There is an FCC statement on coexistence of WMTS in various frequency bands.

Prior to the establishment of the WMTS, medical telemetry devices generally could be operated on an unlicensed basis on vacant television channels 7-13 (174-216 MHz) and 14-46 (470-668 MHz) or on a licensed but secondary basis to private land mobile radio operations in the 450-470 MHz frequency band. This meant that wireless medical telemetry operations had to accept interference from the primary users of these frequency bands, i.e., the television broadcasters and private land mobile radio licensees. Further, if a wireless medical telemetry operation caused interference to television or private land mobile radio transmissions, the user of the wireless medical telemetry equipment would be responsible for rectifying the problem, even if that meant shutting down the medical telemetry operation.
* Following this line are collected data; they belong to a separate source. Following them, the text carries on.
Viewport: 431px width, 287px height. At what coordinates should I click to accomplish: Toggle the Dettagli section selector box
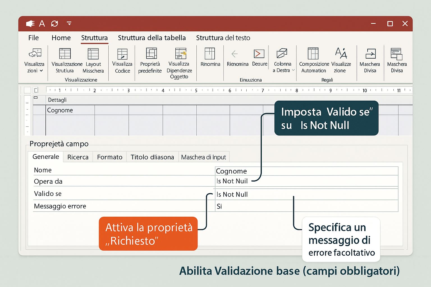[x=36, y=98]
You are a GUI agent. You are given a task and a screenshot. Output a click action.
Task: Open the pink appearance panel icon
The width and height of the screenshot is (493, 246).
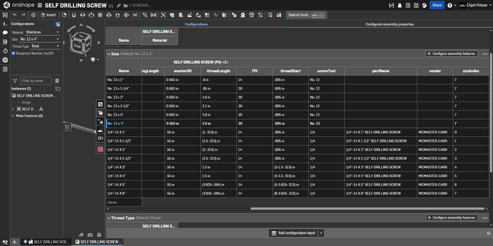click(x=100, y=149)
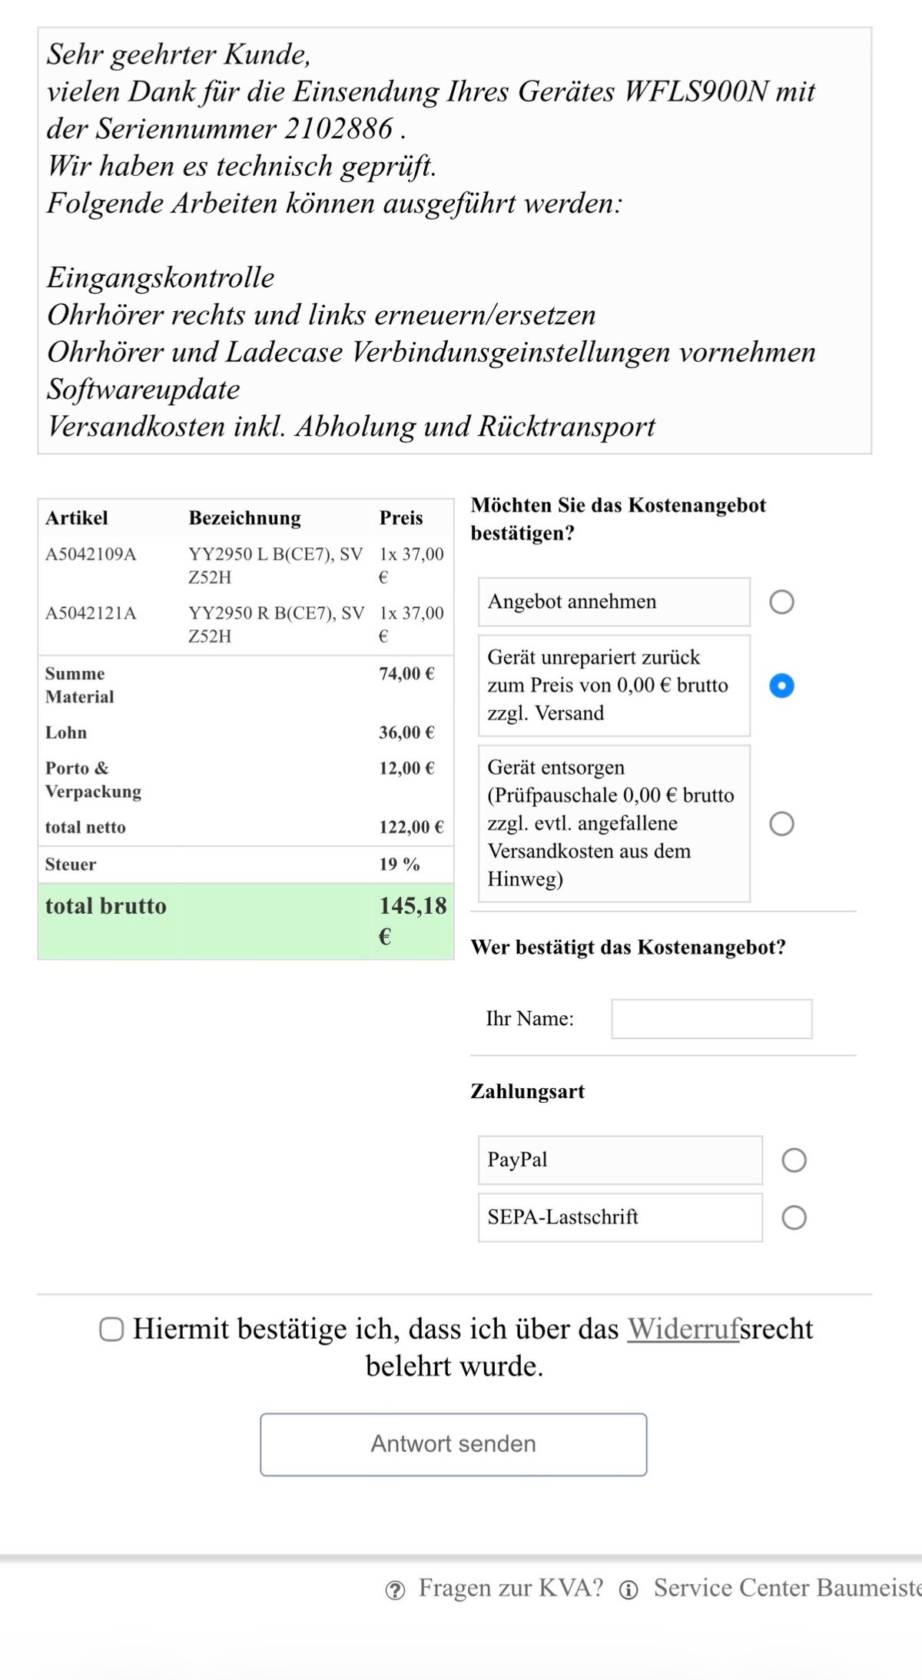Click article number A5042109A in table
The image size is (922, 1680).
coord(91,554)
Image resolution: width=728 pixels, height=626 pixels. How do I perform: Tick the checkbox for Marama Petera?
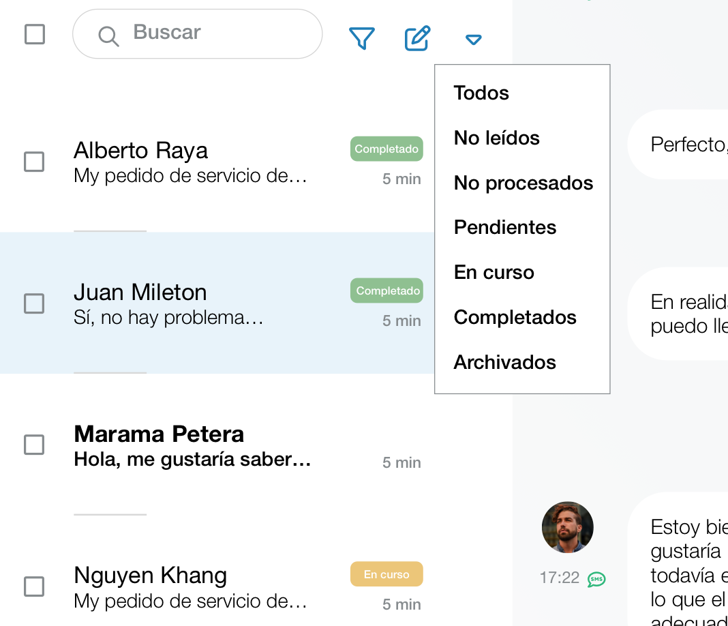[x=34, y=445]
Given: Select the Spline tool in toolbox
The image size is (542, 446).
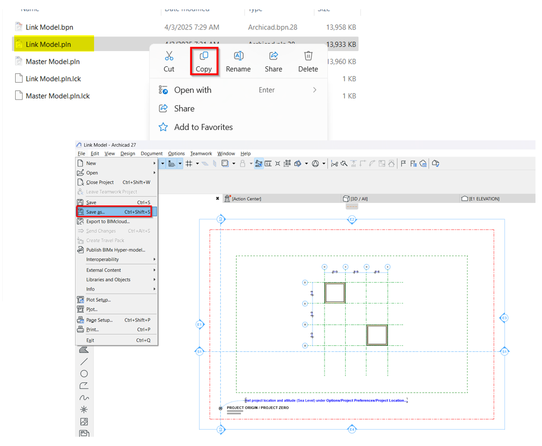Looking at the screenshot, I should point(84,398).
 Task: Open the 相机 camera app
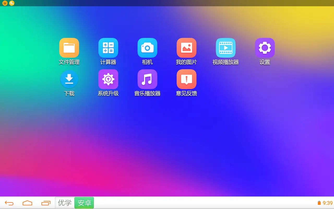(x=147, y=48)
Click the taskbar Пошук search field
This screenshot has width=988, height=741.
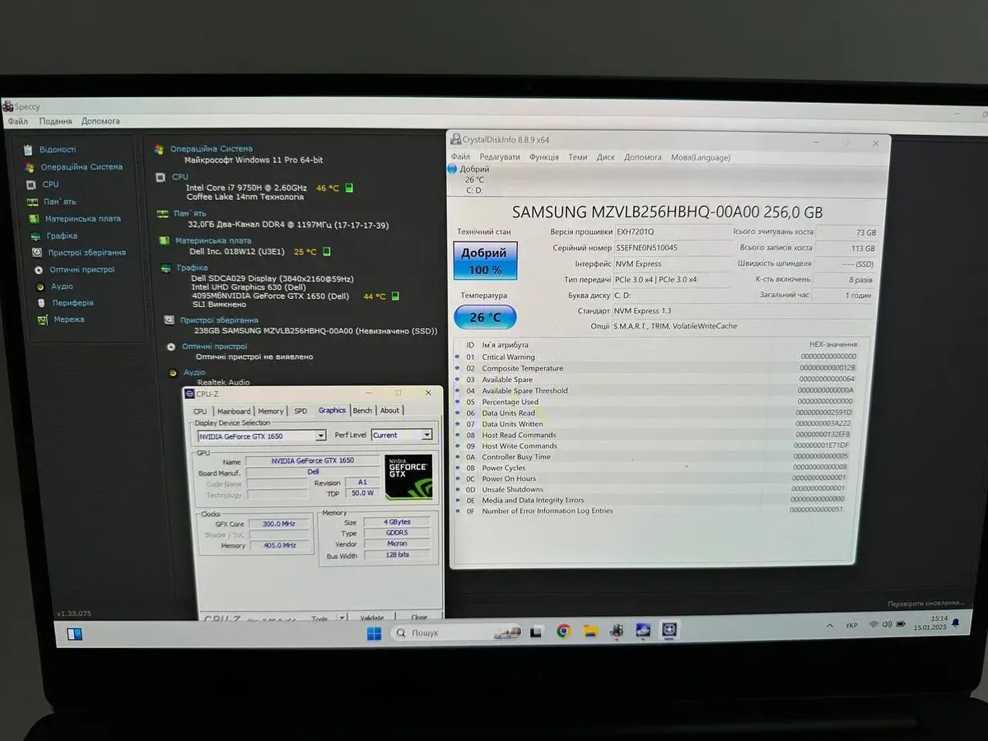(445, 633)
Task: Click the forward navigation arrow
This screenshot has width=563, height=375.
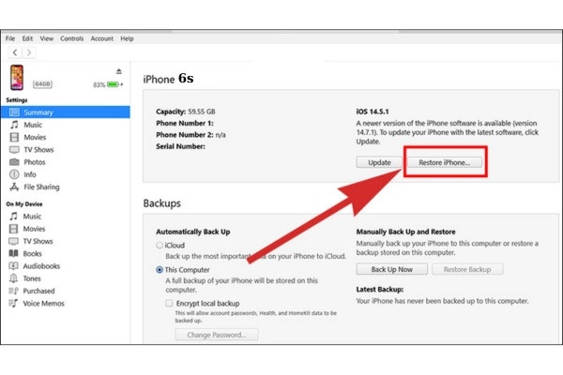Action: pyautogui.click(x=28, y=53)
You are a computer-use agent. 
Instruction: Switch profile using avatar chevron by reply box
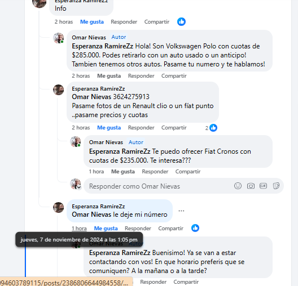click(79, 187)
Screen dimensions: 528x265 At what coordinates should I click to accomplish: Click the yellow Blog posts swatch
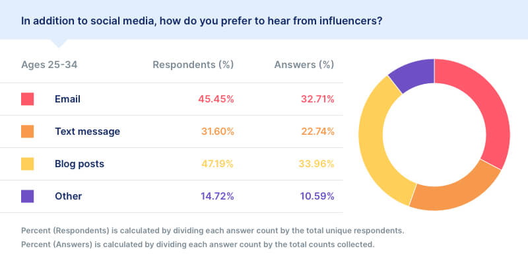[27, 164]
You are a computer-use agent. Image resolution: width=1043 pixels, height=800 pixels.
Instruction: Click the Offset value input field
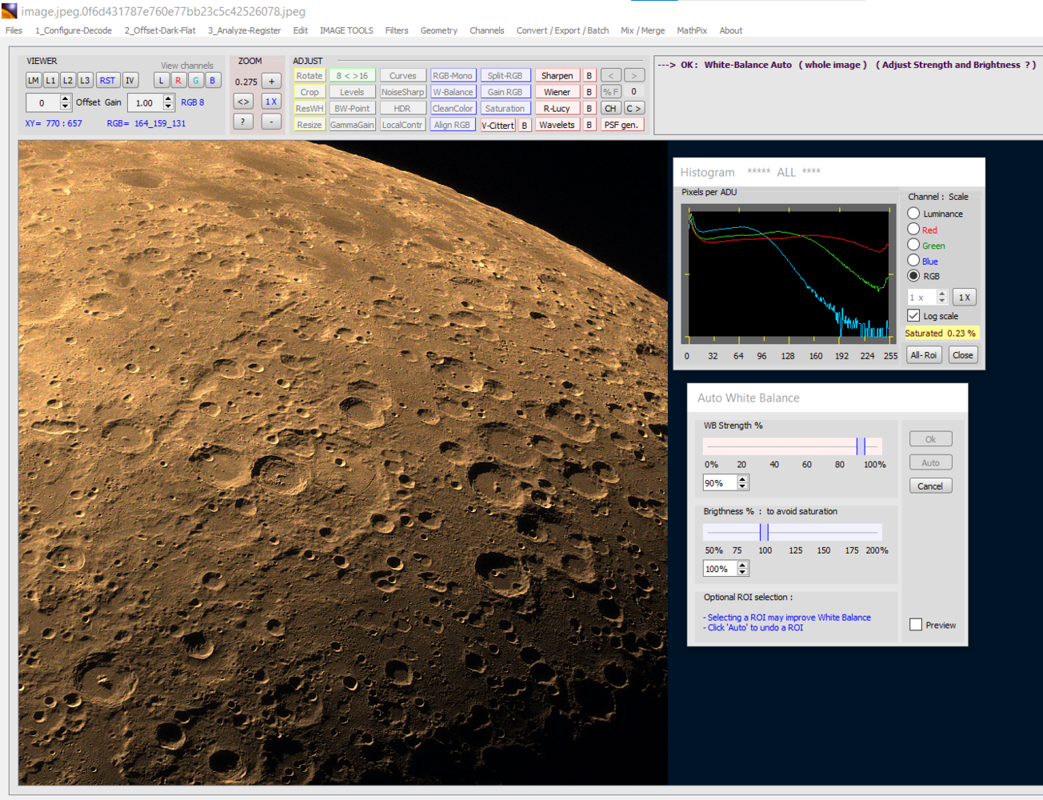click(x=42, y=102)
The FCC was concerned that certain regulatory developments, including the advent of digital television (DTV) service, would result in more intensive use of these frequencies by the primary services, subjecting wireless medical telemetry operations to greater interference than before and perhaps precluding such operations entirely in many instances. To ensure that wireless medical telemetry devices can operate free of harmful interference, the FCC decided to establish the WMTS. In a Report and Order released on June 12, 2000, the FCC allocated a total of 14 megahertz of spectrum to WMTS on a primary basis. At the same time, it adopted a number of regulations to ensure that the WMTS frequencies are used effectively and efficiently for their intended medical purpose. The WMTS rules took effect on October 16, 2000

== WMTS rules by FCC ==
Band Plan:

The frequencies currently allocated for WMTS are divided into three blocks: the 608-614 MHz frequency band (which corresponds to UHF TV channel 37 but is not used by any TV station because it is used for radio astronomy) and the 1395-1400 MHz and 1427-1432 MHz frequency bands (both of which had been used by the Federal Government but were reallocated to the private sector under the Omnibus Budget Reconciliation Act of 1993). The frequencies in the 1427-1432 MHz band are shared by WMTS with non-medical telemetry operations, such as utility telemetry operations, that are regulated under Part 90 of the FCC's Rules. Generally, WMTS operations are accorded primary status over non-medical telemetry operations in the 1427-1429.5 MHz band, but are treated as secondary to non-medical telemetry operations in the 1429.5-1432 MHz band. However, there are seven geographical areas in which WMTS and non-medical telemetry operations have "flipped" the bands in which each enjoys primary status. These seven areas, termed the "carve-out" areas, are (1) Pittsburgh, PA; (2) the Washington, D.C. metropolitan area; (3) Richmond/Norfolk, VA; (4) Austin/Georgetown, TX; (5) Battle Creek, MI; (6) Detroit, MI; and (7) Spokane, WA. In these seven areas, in contrast to the rest of the country, WMTS has primary status in the 1429-1431.5 MHz band, but is secondary to non-medical telemetry operations in the 1427-1429 MHz band.

== FDA comments ==
Comments from US FDA, in part:

Because of concerns for interference with the present wireless medical telemetry systems, and the introduction of the WMTS, CDRH has issued a public health advisory to hospital administrators, risk managers, directors of biomedical/clinical engineering, and nursing home directors. In general, CDRH encourages manufacturers and users of medical telemetry devices to move to the new spectrum because of its protections against interference from other intentional transmitters and because frequency coordination will be provided.